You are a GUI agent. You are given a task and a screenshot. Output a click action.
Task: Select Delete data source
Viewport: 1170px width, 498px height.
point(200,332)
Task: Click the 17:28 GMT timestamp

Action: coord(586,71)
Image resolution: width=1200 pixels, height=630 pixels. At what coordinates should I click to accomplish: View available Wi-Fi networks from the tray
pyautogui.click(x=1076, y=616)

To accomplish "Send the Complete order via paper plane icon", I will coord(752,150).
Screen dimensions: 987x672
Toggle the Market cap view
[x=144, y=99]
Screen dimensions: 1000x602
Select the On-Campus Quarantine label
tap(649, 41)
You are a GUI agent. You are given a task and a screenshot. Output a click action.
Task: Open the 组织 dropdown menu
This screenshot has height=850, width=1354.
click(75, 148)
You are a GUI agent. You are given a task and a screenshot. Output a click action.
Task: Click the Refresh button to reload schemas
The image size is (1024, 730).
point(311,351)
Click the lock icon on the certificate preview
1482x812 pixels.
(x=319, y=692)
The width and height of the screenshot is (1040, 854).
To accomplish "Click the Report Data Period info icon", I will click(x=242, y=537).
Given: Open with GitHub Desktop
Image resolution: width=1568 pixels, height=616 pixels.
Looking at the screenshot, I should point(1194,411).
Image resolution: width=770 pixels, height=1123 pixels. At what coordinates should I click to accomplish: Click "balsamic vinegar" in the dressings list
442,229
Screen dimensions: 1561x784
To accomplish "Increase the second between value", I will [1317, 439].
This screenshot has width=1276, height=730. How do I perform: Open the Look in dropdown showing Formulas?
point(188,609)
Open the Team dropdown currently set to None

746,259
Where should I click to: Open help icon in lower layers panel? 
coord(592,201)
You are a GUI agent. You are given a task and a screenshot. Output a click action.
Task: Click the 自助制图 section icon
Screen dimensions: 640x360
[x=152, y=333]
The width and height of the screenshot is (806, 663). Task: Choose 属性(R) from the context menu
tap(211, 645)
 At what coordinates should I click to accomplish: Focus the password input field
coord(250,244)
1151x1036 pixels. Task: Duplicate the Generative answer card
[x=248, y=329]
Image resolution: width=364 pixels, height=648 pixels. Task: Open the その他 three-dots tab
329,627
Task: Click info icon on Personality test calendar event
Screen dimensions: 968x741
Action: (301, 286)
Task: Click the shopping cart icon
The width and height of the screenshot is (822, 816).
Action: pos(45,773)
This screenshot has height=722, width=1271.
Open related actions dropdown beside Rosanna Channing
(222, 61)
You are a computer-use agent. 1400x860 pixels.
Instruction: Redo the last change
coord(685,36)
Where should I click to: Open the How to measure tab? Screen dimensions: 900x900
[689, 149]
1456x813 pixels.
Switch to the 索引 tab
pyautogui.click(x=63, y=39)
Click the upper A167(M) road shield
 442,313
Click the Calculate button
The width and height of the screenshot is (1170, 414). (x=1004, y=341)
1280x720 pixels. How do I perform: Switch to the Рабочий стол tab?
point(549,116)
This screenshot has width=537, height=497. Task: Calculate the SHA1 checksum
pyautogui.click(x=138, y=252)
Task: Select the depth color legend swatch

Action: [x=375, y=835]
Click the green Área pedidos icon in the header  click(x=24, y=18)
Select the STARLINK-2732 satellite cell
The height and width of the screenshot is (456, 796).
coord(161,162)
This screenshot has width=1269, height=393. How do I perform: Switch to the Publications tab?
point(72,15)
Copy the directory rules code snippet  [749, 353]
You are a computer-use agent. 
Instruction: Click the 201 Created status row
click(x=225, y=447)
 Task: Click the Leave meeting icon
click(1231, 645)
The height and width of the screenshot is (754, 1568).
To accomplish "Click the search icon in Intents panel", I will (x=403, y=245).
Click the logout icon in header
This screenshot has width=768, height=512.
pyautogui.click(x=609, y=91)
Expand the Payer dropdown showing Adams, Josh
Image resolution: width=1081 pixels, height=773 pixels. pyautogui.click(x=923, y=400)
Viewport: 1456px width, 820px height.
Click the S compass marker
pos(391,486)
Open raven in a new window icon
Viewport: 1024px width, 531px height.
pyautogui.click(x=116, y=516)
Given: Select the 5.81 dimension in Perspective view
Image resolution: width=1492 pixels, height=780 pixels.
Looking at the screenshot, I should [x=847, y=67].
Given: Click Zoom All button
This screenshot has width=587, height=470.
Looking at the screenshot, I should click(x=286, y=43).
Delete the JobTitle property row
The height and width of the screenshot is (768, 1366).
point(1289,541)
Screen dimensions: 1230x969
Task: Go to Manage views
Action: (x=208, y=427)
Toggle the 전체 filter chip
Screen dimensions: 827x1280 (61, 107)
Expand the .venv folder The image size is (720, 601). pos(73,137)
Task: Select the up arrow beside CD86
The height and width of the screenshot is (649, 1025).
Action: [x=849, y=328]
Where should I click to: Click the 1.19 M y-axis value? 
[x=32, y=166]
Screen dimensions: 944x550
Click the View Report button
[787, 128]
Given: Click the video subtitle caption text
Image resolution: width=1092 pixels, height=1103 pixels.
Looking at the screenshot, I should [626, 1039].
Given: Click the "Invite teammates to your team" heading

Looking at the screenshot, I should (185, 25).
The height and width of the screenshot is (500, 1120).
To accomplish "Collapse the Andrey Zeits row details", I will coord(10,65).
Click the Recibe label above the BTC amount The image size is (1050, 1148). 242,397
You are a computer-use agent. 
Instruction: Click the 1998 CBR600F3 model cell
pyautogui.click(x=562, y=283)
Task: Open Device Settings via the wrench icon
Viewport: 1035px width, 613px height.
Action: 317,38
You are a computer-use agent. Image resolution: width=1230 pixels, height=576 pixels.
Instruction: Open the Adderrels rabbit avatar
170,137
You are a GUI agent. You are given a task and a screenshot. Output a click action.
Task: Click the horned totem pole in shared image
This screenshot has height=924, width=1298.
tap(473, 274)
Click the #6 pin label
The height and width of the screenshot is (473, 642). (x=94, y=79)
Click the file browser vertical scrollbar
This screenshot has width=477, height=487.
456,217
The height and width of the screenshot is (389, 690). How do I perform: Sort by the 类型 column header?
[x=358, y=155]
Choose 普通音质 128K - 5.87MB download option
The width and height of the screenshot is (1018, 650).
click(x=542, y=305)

----

WORK REQUEST:
Print each entry exactly as it appears above.

SOLVED PROBLEM:
You are a GUI agent. You are given a task and a screenshot. Output a click action.
Task: Select Delete data source
Viewport: 1170px width, 498px height.
point(200,332)
Task: Click the 17:28 GMT timestamp

Action: coord(586,71)
Image resolution: width=1200 pixels, height=630 pixels. At what coordinates should I click to accomplish: View available Wi-Fi networks from the tray
pyautogui.click(x=1076, y=616)

To accomplish "Send the Complete order via paper plane icon", I will coord(752,150).
Screen dimensions: 987x672
Toggle the Market cap view
[x=144, y=99]
Screen dimensions: 1000x602
Select the On-Campus Quarantine label
tap(649, 41)
You are a GUI agent. You are given a task and a screenshot. Output a click action.
Task: Open the 组织 dropdown menu
This screenshot has height=850, width=1354.
click(75, 148)
You are a GUI agent. You are given a task and a screenshot. Output a click action.
Task: Click the Refresh button to reload schemas
The image size is (1024, 730).
point(311,351)
Click the lock icon on the certificate preview
1482x812 pixels.
(x=319, y=692)
The width and height of the screenshot is (1040, 854).
To accomplish "Click the Report Data Period info icon", I will click(x=242, y=537).
Given: Open with GitHub Desktop
Image resolution: width=1568 pixels, height=616 pixels.
Looking at the screenshot, I should point(1194,411).
Image resolution: width=770 pixels, height=1123 pixels. At what coordinates should I click to accomplish: Click "balsamic vinegar" in the dressings list
442,229
Screen dimensions: 1561x784
To accomplish "Increase the second between value", I will [1317, 439].
This screenshot has width=1276, height=730. How do I perform: Open the Look in dropdown showing Formulas?
point(188,609)
Open the Team dropdown currently set to None

746,259
Where should I click to: Open help icon in lower layers panel? 
coord(592,201)
You are a GUI agent. You are given a task and a screenshot. Output a click action.
Task: Click the 自助制图 section icon
Screen dimensions: 640x360
[x=152, y=333]
The width and height of the screenshot is (806, 663). Task: Choose 属性(R) from the context menu
tap(211, 645)
 At what coordinates should I click to accomplish: Focus the password input field
coord(250,244)
1151x1036 pixels. Task: Duplicate the Generative answer card
[x=248, y=329]
Image resolution: width=364 pixels, height=648 pixels. Task: Open the その他 three-dots tab
329,627
Task: Click info icon on Personality test calendar event
Screen dimensions: 968x741
Action: (301, 286)
Task: Click the shopping cart icon
The width and height of the screenshot is (822, 816).
Action: pos(45,773)
This screenshot has height=722, width=1271.
Open related actions dropdown beside Rosanna Channing
(222, 61)
You are a computer-use agent. 1400x860 pixels.
Instruction: Redo the last change
coord(685,36)
Where should I click to: Open the How to measure tab? Screen dimensions: 900x900
[689, 149]
1456x813 pixels.
Switch to the 索引 tab
pyautogui.click(x=63, y=39)
Click the upper A167(M) road shield
 442,313
Click the Calculate button
The width and height of the screenshot is (1170, 414). (x=1004, y=341)
1280x720 pixels. How do I perform: Switch to the Рабочий стол tab?
point(549,116)
This screenshot has width=537, height=497. Task: Calculate the SHA1 checksum
pyautogui.click(x=138, y=252)
Task: Select the depth color legend swatch

Action: [x=375, y=835]
Click the green Área pedidos icon in the header  click(x=24, y=18)
Select the STARLINK-2732 satellite cell
The height and width of the screenshot is (456, 796).
coord(161,162)
This screenshot has width=1269, height=393. How do I perform: Switch to the Publications tab?
point(72,15)
Copy the directory rules code snippet  [749, 353]
You are a computer-use agent. 
Instruction: Click the 201 Created status row
click(x=225, y=447)
 Task: Click the Leave meeting icon
click(1231, 645)
The height and width of the screenshot is (754, 1568).
To accomplish "Click the search icon in Intents panel", I will (x=403, y=245).
Click the logout icon in header
This screenshot has width=768, height=512.
pyautogui.click(x=609, y=91)
Expand the Payer dropdown showing Adams, Josh
Image resolution: width=1081 pixels, height=773 pixels. pyautogui.click(x=923, y=400)
Viewport: 1456px width, 820px height.
Click the S compass marker
pos(391,486)
Open raven in a new window icon
Viewport: 1024px width, 531px height.
pyautogui.click(x=116, y=516)
Given: Select the 5.81 dimension in Perspective view
Image resolution: width=1492 pixels, height=780 pixels.
Looking at the screenshot, I should [x=847, y=67].
Given: Click Zoom All button
This screenshot has width=587, height=470.
Looking at the screenshot, I should click(x=286, y=43).
Delete the JobTitle property row
The height and width of the screenshot is (768, 1366).
point(1289,541)
Screen dimensions: 1230x969
Task: Go to Manage views
Action: (x=208, y=427)
Toggle the 전체 filter chip
Screen dimensions: 827x1280 (61, 107)
Expand the .venv folder The image size is (720, 601). pos(73,137)
Task: Select the up arrow beside CD86
The height and width of the screenshot is (649, 1025).
Action: [x=849, y=328]
Where should I click to: Click the 1.19 M y-axis value? 
[x=32, y=166]
Screen dimensions: 944x550
Click the View Report button
[787, 128]
Given: Click the video subtitle caption text
Image resolution: width=1092 pixels, height=1103 pixels.
Looking at the screenshot, I should [626, 1039].
Given: Click the "Invite teammates to your team" heading

Looking at the screenshot, I should (185, 25).
The height and width of the screenshot is (500, 1120).
To accomplish "Collapse the Andrey Zeits row details", I will coord(10,65).
Click the Recibe label above the BTC amount The image size is (1050, 1148). 242,397
You are a computer-use agent. 
Instruction: Click the 1998 CBR600F3 model cell
pyautogui.click(x=562, y=283)
Task: Open Device Settings via the wrench icon
Viewport: 1035px width, 613px height.
Action: 317,38
You are a computer-use agent. Image resolution: width=1230 pixels, height=576 pixels.
Instruction: Open the Adderrels rabbit avatar
170,137
You are a GUI agent. You are given a task and a screenshot. Output a click action.
Task: Click the horned totem pole in shared image
This screenshot has height=924, width=1298.
tap(473, 274)
Click the #6 pin label
The height and width of the screenshot is (473, 642). (x=94, y=79)
Click the file browser vertical scrollbar
This screenshot has width=477, height=487.
456,217
The height and width of the screenshot is (389, 690). How do I perform: Sort by the 类型 column header?
[x=358, y=155]
Choose 普通音质 128K - 5.87MB download option
The width and height of the screenshot is (1018, 650).
click(x=542, y=305)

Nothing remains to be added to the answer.